Young-Williams volunteer Azura Miller made two trips to the center to bring the agile, adoptable kittens to the studio. The 2- to 3-months-old cats were a silver tabby named Dexter, three nearly identical gray kittens called Pudge, Angela and Pam and the calico trio of Blondi, Yakko and Wakko.
Young-Williams began Kitten Yoga after Development Coordinator Sophie Nguyen heard about a similar class in Louisville, Ky. When the first class sold out quickly, more were added.
Planks, bridges, and kittens
For Sunday’s Pilates, we humans began stretched out on rubber mats on the studio floor, putting us at kitten level. Miller and Young-Williams volunteers Allison Murray and Grace Malone removed the kittens from plastic or cardboard carriers. They scattered ping pong balls and catnip-stuffed mice in the middle of the floor, instantly drawing the cats’ attention.
We humans raised our spines slowly into a Pilates bridge. The felines chased the ping pong balls and batted the toy mice, often more interested in each other and their toys than the humans moving around them.
We humans pushed up on their hands to perform planks. The cats jumped over our outstretched legs and dashed under our raised abdomens. As a row of women bicycled their legs in the air, tiny calico Blondi sat quietly to watch wide eyed.
Mandi Bergeron’s pink sneakers were a kitty magnet. As she exercised, Bergeron sometimes jangled one shoe’s laces in the air as Blondi and gray kitty Pudge took turns swatting at the swinging strings.
Miller, Murphy and Malone got their own cardio workouts as they repeatedly retrieved the kittens when the cats ran into a small back room of the studio.
Kittens ‘extra perk’
Most class participants were familiar with yoga or Pilates, and many were pet owners. “Kittens are the extra perk,” sad Maddie Holtzclaw.
“I love animals and I like to exercise,” said South College student Allie Smith, who owns three dogs. “Put the two together and it’s irresistible.”
‘Kitten Yoga’ raises funds, awareness
Since the classes don’t include on-site adoptions, all the kittens returned at least temporarily to Young-Williams on Sunday. At least two class participants expressed interest in adopting kittens. Cats who participated in the past four sessions have been adopted but Nyugen didn’t know if yoga or Pilates participants adopted the animals.

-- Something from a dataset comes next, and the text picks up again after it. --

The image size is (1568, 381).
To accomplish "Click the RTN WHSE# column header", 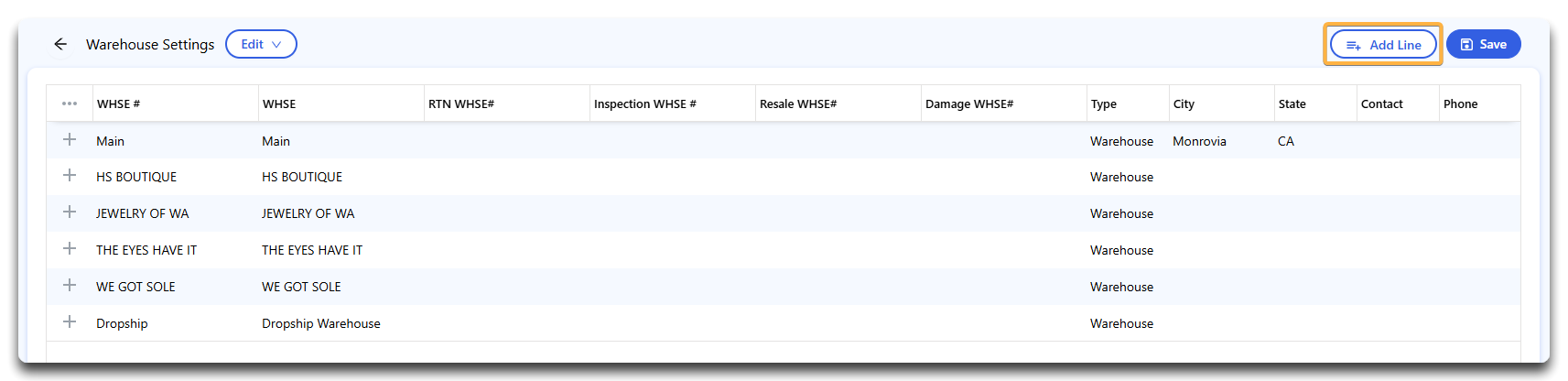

The next Kitten Yoga sessions are 11:30 a.m. June 17, and Sunday, June 18 at Bullman’s Kickboxing & Krav Maga, 4589 Kingston Pike. Cost is $20. The series also includes two July sessions; those dates aren’t set.
Young-Williams has raised more than $1,000 from the classes, Nguyen said. The classes also raise awareness for the shelter. “They let people know about kitten season in general and that we need supplies and we need people to come and adopt,” she said.